Distributes requests based on configured weights. Weights are normalized to sum to 1.0.

PROVIDER_WEIGHTS=openai:50,anthropic:30,bedrock:20
# Results in: ~50% OpenAI, ~30% Anthropic, ~20% Bedrock

Use cases:

  • Gradual migration between providers
  • Cost optimization by favoring cheaper providers
  • A/B testing new providers

Round Robin

Cycles through healthy providers equally, ignoring weights.

LLM_ROUTING_STRATEGY=round_robin
# Cycles: openai -> anthropic -> bedrock -> openai -> ...

Use cases:

  • Even load distribution
  • Testing provider parity
  • Avoiding rate limits

Failover

Uses primary provider exclusively, falls back to others only on failure.

LLM_ROUTING_STRATEGY=failover
DEFAULT_LLM_PROVIDER=bedrock
# Always uses Bedrock, falls back to others if Bedrock unhealthy

Use cases:

  • HIPAA/compliance (Bedrock-only)
  • Primary/backup configuration
  • Predictable routing

Cost Optimized (Enterprise)

Automatically routes to the cheapest healthy provider based on configured cost per 1K tokens.
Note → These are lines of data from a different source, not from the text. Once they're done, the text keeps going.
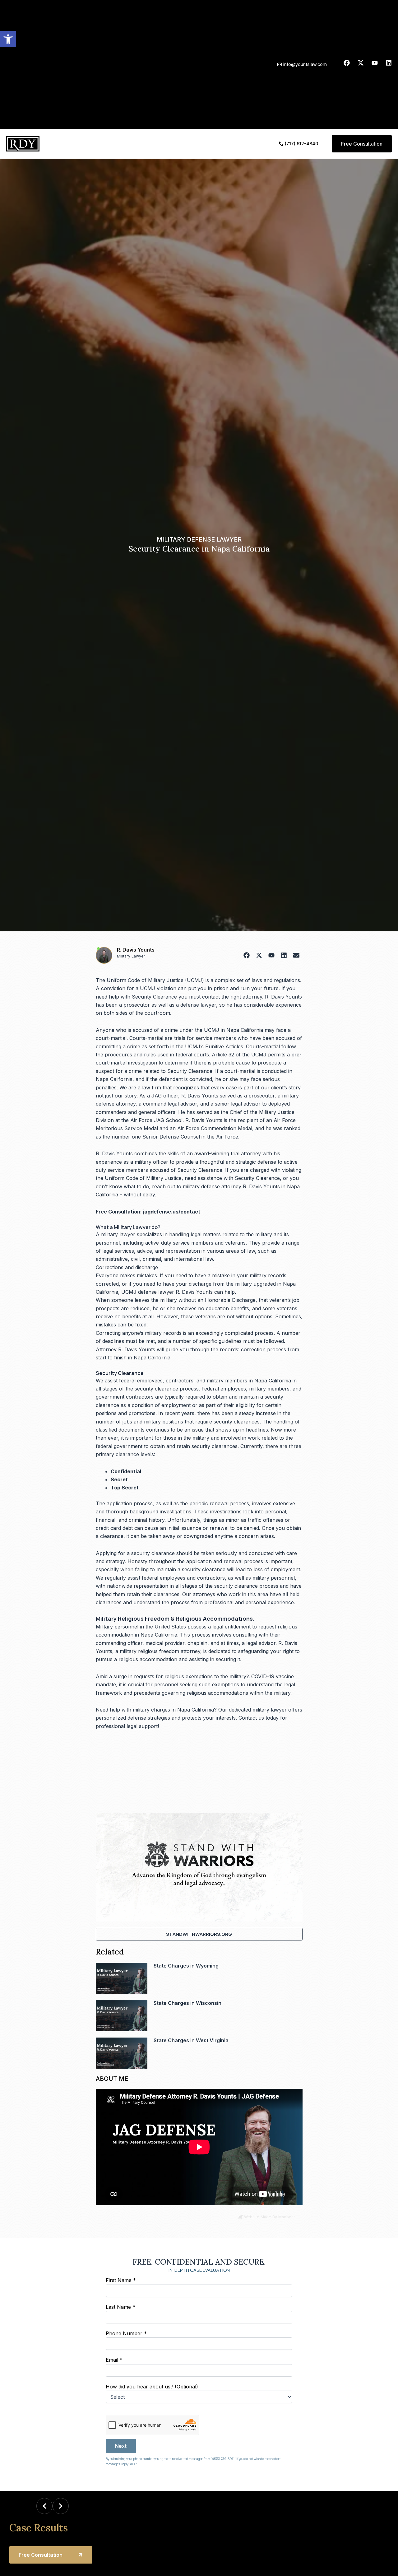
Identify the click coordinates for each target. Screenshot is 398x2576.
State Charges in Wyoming (186, 1966)
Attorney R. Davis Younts (125, 1349)
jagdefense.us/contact (171, 1212)
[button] (8, 39)
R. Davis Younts (136, 950)
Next (121, 2446)
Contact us (251, 1718)
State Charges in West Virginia (191, 2040)
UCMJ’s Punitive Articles (214, 1046)
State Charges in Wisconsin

LLM_ROUTING_STRATEGY=cost_optimized
PROVIDER_COSTS=ollama:0,bedrock:0.02,anthropic:0.025,openai:0.03

Default costs (if PROVIDER_COSTS not set):

ProviderCost per 1K tokens
ollama$0.00 (self-hosted)
bedrock$0.02
gemini$0.025
anthropic$0.025
openai$0.03

Use cases:

  • Cost optimization without manual weight tuning
  • Automatic selection of cheapest healthy provider
  • Hybrid deployments with local (Ollama) + cloud fallback

How it works:

  1. On each request, evaluates all healthy providers
  2. Selects the provider with the lowest configured cost
  3. Providers without cost config default to $1.00 (deprioritized)
  4. Falls back to first healthy provider if all costs equal

Examples

HIPAA Compliance (Healthcare)

Force all traffic through AWS Bedrock:

LLM_ROUTING_STRATEGY=failover
DEFAULT_LLM_PROVIDER=bedrock
PROVIDER_WEIGHTS=bedrock:100

Cost Optimization (Community)

Prefer cheaper providers via manual weights:

LLM_ROUTING_STRATEGY=weighted
PROVIDER_WEIGHTS=bedrock:60,anthropic:30,openai:10

Cost Optimization (Enterprise)

Automatic selection of cheapest healthy provider:

LLM_ROUTING_STRATEGY=cost_optimized
PROVIDER_COSTS=ollama:0,bedrock:0.02,anthropic:0.025,openai:0.03
# Automatically uses cheapest healthy provider

High Availability

Round-robin with automatic failover on unhealthy providers:

LLM_ROUTING_STRATEGY=round_robin
# Unhealthy providers automatically skipped

SDK Usage

Clients can provide hints for provider selection, but the server makes final routing decisions.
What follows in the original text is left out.